- _DIRECTIONS_
Of the lines listed below, return exactly those that run from the line containing "This screenshot has height=701, width=862." through the line containing "Given: Click gallery scrollbar down arrow", both included.
┏━━
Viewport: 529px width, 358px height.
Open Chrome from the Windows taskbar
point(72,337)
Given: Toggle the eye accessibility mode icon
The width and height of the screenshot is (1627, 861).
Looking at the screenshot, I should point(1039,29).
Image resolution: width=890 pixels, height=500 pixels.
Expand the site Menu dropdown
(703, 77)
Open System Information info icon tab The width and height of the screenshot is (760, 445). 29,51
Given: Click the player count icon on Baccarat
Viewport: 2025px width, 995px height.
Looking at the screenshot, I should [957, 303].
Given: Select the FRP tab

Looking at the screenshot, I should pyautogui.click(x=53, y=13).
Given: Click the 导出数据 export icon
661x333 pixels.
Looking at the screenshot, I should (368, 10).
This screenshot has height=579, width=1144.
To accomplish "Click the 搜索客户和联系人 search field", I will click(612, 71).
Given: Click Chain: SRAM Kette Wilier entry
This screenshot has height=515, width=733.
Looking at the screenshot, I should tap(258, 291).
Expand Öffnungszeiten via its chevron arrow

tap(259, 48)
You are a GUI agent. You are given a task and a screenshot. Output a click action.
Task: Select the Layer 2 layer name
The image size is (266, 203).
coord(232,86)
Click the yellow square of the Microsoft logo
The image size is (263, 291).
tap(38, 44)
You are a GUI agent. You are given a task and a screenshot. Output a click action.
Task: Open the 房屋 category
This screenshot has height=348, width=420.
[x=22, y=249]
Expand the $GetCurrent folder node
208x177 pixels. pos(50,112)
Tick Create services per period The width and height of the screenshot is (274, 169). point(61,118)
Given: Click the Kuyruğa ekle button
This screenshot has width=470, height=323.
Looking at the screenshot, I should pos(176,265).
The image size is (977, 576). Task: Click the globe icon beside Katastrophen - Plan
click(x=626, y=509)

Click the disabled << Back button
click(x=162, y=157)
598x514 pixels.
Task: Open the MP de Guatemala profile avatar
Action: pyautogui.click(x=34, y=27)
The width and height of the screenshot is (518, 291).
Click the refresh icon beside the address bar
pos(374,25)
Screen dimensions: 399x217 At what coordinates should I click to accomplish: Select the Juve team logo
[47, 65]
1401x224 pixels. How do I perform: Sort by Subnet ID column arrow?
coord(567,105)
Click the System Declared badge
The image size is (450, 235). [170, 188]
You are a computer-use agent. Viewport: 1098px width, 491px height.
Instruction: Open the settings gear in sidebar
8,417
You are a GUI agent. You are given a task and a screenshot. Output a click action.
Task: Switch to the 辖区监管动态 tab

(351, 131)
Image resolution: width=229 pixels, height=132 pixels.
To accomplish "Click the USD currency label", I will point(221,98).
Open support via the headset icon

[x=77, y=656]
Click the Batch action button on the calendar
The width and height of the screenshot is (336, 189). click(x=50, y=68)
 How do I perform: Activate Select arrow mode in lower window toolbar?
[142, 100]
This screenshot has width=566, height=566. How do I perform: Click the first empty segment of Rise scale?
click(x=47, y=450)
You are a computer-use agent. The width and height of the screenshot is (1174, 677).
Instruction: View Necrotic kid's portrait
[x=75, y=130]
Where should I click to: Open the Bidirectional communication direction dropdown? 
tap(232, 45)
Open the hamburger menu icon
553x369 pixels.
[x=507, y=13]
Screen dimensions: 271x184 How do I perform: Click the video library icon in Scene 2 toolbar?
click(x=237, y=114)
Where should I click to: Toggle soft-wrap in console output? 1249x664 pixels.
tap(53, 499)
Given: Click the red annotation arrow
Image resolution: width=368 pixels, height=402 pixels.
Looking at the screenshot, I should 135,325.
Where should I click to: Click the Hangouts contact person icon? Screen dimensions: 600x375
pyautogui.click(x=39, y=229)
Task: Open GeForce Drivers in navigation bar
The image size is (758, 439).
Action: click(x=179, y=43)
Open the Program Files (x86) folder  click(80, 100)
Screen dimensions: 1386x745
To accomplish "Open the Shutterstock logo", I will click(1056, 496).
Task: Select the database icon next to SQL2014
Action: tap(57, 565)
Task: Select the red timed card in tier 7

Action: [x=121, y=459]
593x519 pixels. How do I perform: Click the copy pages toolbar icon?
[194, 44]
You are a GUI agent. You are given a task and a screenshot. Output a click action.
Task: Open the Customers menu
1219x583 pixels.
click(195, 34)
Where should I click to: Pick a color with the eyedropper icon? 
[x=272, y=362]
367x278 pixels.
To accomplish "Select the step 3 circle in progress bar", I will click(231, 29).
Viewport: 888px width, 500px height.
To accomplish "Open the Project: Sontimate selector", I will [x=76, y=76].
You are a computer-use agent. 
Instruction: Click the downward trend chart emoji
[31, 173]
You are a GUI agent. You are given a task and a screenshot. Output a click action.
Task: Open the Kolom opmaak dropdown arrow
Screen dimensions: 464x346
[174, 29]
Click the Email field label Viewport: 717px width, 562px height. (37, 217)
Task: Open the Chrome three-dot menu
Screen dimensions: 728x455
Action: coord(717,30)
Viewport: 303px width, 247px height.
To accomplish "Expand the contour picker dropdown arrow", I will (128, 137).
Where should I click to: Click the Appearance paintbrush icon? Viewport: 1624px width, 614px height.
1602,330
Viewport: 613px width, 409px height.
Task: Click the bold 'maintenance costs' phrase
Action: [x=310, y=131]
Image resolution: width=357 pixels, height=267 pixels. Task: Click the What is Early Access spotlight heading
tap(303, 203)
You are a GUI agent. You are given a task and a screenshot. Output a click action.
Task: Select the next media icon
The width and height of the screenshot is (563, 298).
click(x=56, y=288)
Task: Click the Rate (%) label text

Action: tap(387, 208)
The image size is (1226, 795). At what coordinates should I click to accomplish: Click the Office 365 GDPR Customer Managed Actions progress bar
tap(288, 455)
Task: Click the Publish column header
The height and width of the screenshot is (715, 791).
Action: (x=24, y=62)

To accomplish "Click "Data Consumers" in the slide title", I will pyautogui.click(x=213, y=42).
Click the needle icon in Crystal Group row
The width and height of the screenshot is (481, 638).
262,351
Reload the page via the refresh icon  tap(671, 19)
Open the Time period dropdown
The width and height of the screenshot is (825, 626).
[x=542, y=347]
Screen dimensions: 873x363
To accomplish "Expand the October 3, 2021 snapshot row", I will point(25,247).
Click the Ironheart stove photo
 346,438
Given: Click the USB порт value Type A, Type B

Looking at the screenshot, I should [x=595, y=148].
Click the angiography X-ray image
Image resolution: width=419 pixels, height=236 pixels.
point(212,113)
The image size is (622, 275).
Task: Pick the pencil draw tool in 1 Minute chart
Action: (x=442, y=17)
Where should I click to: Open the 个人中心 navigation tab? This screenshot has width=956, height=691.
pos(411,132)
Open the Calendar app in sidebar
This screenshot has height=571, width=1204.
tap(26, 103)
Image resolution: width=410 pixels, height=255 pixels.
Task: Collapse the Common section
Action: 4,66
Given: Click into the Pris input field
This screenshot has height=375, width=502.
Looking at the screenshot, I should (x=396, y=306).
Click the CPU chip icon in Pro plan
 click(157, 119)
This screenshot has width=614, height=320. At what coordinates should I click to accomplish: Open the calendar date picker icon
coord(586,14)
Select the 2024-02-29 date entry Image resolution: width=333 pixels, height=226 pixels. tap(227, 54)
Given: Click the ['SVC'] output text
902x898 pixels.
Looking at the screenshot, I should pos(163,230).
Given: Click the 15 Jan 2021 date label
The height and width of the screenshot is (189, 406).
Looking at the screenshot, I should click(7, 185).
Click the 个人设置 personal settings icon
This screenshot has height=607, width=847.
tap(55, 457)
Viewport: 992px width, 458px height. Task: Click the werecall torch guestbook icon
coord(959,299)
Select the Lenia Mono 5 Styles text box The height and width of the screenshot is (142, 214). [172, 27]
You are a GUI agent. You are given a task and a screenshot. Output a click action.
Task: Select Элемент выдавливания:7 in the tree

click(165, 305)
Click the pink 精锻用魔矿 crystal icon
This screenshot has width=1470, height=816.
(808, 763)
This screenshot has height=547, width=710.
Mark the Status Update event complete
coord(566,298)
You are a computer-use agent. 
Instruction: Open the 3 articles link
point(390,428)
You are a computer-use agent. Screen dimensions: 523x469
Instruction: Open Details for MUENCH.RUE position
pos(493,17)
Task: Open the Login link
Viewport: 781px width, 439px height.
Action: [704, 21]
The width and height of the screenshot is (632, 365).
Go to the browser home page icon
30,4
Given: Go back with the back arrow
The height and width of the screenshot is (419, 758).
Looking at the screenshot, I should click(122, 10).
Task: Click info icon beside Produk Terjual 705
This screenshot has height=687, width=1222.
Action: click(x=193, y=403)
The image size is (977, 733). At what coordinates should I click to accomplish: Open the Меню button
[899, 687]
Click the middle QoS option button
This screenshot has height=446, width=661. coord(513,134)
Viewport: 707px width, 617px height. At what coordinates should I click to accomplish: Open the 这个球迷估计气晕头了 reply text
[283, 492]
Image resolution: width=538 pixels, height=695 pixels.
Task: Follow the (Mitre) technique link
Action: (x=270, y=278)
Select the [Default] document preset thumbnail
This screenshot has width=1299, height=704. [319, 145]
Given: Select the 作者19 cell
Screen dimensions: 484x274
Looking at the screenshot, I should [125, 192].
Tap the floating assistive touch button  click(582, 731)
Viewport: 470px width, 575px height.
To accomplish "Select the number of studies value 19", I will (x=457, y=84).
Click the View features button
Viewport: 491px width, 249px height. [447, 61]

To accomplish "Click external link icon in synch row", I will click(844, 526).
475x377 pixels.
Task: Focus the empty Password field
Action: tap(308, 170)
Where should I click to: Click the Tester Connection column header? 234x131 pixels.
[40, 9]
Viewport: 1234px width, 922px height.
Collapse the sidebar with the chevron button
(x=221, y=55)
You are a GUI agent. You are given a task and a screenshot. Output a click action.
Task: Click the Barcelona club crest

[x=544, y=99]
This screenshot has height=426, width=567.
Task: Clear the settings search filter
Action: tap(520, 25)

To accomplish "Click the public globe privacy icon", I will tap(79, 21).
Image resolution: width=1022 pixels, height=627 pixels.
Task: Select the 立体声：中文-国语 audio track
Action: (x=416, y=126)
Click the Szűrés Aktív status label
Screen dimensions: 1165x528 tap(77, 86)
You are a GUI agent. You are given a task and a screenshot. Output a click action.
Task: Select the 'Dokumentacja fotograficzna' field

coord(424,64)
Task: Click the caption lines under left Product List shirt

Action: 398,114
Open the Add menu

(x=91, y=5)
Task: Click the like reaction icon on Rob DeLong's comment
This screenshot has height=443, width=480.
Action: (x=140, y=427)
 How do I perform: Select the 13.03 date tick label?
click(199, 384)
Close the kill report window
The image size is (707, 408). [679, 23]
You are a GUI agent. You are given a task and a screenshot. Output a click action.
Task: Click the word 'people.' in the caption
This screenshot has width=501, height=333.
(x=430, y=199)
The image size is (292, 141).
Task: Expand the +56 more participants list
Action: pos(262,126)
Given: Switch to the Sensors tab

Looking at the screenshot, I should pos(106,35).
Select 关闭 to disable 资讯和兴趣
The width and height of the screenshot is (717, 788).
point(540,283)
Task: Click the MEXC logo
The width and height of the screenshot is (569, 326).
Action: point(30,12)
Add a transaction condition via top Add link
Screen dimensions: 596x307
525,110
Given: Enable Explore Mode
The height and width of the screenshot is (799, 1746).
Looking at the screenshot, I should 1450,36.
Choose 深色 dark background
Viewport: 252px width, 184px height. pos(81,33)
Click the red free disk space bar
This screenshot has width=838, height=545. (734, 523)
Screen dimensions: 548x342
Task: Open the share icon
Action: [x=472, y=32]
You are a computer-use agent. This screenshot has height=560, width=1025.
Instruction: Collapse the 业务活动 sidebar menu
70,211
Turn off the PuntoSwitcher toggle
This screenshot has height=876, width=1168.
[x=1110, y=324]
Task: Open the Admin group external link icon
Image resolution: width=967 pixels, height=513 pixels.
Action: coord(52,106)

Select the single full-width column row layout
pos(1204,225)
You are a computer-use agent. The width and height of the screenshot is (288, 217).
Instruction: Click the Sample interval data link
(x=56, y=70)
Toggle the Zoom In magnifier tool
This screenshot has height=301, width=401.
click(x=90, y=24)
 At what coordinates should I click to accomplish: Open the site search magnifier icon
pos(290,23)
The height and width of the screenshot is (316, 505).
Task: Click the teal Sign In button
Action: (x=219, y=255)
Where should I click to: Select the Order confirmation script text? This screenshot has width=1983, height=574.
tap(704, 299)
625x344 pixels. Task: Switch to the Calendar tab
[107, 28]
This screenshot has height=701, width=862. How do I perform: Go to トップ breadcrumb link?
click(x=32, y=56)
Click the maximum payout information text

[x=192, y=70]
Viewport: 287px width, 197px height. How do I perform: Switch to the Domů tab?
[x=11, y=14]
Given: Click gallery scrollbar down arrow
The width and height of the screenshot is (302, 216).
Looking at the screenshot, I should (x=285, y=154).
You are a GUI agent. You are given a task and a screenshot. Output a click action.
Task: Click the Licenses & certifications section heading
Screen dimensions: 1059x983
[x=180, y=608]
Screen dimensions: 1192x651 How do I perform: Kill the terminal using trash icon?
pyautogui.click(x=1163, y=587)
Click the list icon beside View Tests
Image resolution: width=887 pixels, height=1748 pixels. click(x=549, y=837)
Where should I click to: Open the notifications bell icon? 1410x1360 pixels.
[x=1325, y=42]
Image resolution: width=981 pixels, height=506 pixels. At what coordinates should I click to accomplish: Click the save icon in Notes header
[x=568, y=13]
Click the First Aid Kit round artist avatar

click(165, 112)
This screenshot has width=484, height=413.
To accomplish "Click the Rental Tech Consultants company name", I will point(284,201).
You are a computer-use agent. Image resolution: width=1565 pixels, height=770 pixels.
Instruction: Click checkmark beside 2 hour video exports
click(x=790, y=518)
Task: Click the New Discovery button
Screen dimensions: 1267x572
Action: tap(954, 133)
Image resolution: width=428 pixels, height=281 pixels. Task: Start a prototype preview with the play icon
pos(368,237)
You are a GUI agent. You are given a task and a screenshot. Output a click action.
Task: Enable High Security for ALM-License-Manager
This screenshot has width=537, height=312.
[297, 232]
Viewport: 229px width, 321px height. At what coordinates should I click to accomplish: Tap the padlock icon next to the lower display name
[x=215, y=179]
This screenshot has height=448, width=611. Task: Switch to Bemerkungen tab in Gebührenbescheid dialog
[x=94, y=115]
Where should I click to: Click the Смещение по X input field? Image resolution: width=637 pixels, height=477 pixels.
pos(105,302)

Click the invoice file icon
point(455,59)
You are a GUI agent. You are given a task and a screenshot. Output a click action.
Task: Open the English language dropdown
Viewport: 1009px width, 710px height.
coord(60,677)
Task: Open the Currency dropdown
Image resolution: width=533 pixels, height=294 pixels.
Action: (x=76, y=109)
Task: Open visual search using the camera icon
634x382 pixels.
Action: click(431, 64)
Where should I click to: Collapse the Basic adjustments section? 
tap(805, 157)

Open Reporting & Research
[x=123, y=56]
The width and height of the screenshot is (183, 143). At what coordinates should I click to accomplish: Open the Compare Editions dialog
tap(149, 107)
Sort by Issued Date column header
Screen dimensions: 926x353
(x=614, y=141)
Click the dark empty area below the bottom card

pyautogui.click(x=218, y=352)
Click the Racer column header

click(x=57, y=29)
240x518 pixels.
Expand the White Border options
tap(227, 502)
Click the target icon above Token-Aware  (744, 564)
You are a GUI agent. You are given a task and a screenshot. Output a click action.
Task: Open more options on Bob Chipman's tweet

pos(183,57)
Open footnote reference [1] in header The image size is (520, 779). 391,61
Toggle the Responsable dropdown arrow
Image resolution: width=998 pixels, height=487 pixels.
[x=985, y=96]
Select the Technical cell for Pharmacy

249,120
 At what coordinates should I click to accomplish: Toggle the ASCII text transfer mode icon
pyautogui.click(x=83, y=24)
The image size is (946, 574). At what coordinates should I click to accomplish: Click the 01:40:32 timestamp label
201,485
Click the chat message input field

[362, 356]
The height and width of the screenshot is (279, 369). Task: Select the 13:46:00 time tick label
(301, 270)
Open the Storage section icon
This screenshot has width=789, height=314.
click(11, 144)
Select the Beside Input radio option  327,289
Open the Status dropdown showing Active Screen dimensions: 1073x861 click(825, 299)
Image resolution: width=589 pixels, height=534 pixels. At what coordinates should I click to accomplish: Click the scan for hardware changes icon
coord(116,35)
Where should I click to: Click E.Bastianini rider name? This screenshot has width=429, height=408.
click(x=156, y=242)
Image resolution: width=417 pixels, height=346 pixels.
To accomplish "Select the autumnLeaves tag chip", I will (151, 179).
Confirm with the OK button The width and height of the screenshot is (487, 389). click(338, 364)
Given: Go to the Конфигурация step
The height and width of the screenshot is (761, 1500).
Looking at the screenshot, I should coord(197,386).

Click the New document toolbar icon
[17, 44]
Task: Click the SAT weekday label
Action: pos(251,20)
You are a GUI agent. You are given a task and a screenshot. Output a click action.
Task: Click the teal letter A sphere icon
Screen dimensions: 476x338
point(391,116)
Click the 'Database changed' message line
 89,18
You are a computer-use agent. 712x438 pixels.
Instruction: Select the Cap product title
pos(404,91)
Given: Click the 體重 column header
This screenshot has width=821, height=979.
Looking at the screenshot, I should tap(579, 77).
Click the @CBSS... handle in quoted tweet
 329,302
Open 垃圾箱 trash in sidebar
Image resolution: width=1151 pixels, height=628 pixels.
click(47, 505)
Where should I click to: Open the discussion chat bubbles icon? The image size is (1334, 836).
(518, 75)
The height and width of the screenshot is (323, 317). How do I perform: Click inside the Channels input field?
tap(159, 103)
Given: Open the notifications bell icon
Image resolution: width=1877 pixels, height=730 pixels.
┗━━
- _RESPONSE TO THIS EXERCISE_
This screenshot has height=701, width=862. How do I perform: Go to トップ breadcrumb link?
click(x=32, y=56)
Click the maximum payout information text

[x=192, y=70]
Viewport: 287px width, 197px height. How do I perform: Switch to the Domů tab?
[x=11, y=14]
Given: Click gallery scrollbar down arrow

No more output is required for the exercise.